● **Supplied material**
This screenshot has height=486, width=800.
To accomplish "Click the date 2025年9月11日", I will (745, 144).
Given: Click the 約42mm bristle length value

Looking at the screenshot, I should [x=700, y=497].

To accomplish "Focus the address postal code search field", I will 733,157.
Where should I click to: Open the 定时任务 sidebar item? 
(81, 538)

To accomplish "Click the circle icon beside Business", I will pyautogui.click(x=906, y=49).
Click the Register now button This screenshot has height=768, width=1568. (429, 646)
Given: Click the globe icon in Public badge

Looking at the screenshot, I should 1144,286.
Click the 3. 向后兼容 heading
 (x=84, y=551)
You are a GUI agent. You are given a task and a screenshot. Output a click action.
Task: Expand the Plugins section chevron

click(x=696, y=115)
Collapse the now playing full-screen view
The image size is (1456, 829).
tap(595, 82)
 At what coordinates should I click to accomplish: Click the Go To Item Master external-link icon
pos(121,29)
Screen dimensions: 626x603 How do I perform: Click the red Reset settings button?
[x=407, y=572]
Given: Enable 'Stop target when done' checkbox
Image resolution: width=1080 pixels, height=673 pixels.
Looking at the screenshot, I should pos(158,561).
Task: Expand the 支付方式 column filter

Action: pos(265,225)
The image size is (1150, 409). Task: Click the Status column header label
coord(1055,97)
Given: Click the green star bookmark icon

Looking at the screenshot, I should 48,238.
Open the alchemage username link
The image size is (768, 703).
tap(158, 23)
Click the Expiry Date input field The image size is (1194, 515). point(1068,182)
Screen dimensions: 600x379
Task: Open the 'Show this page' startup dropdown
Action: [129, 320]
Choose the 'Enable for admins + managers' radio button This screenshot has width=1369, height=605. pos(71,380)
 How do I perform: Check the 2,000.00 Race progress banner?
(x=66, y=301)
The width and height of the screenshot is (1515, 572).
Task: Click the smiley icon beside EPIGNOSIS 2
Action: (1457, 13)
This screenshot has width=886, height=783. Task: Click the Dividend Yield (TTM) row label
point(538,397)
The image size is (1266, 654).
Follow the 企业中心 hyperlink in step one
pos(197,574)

● **The task**
Each entry above needs to be duplicated verbatim.

● **Solution for this exercise**
This screenshot has height=486, width=800.
To accomplish "Click the date 2025年9月11日", I will (745, 144).
Given: Click the 約42mm bristle length value

Looking at the screenshot, I should [x=700, y=497].

To accomplish "Focus the address postal code search field", I will 733,157.
Where should I click to: Open the 定时任务 sidebar item? 
(81, 538)

To accomplish "Click the circle icon beside Business", I will pyautogui.click(x=906, y=49).
Click the Register now button This screenshot has height=768, width=1568. (429, 646)
Given: Click the globe icon in Public badge

Looking at the screenshot, I should 1144,286.
Click the 3. 向后兼容 heading
 (x=84, y=551)
You are a GUI agent. You are given a task and a screenshot. Output a click action.
Task: Expand the Plugins section chevron

click(x=696, y=115)
Collapse the now playing full-screen view
The image size is (1456, 829).
tap(595, 82)
 At what coordinates should I click to accomplish: Click the Go To Item Master external-link icon
pos(121,29)
Screen dimensions: 626x603 How do I perform: Click the red Reset settings button?
[x=407, y=572]
Given: Enable 'Stop target when done' checkbox
Image resolution: width=1080 pixels, height=673 pixels.
Looking at the screenshot, I should pos(158,561).
Task: Expand the 支付方式 column filter

Action: pos(265,225)
The image size is (1150, 409). Task: Click the Status column header label
coord(1055,97)
Given: Click the green star bookmark icon

Looking at the screenshot, I should 48,238.
Open the alchemage username link
The image size is (768, 703).
tap(158, 23)
Click the Expiry Date input field The image size is (1194, 515). point(1068,182)
Screen dimensions: 600x379
Task: Open the 'Show this page' startup dropdown
Action: [129, 320]
Choose the 'Enable for admins + managers' radio button This screenshot has width=1369, height=605. pos(71,380)
 How do I perform: Check the 2,000.00 Race progress banner?
(x=66, y=301)
The width and height of the screenshot is (1515, 572).
Task: Click the smiley icon beside EPIGNOSIS 2
Action: (1457, 13)
This screenshot has width=886, height=783. Task: Click the Dividend Yield (TTM) row label
point(538,397)
The image size is (1266, 654).
Follow the 企业中心 hyperlink in step one
pos(197,574)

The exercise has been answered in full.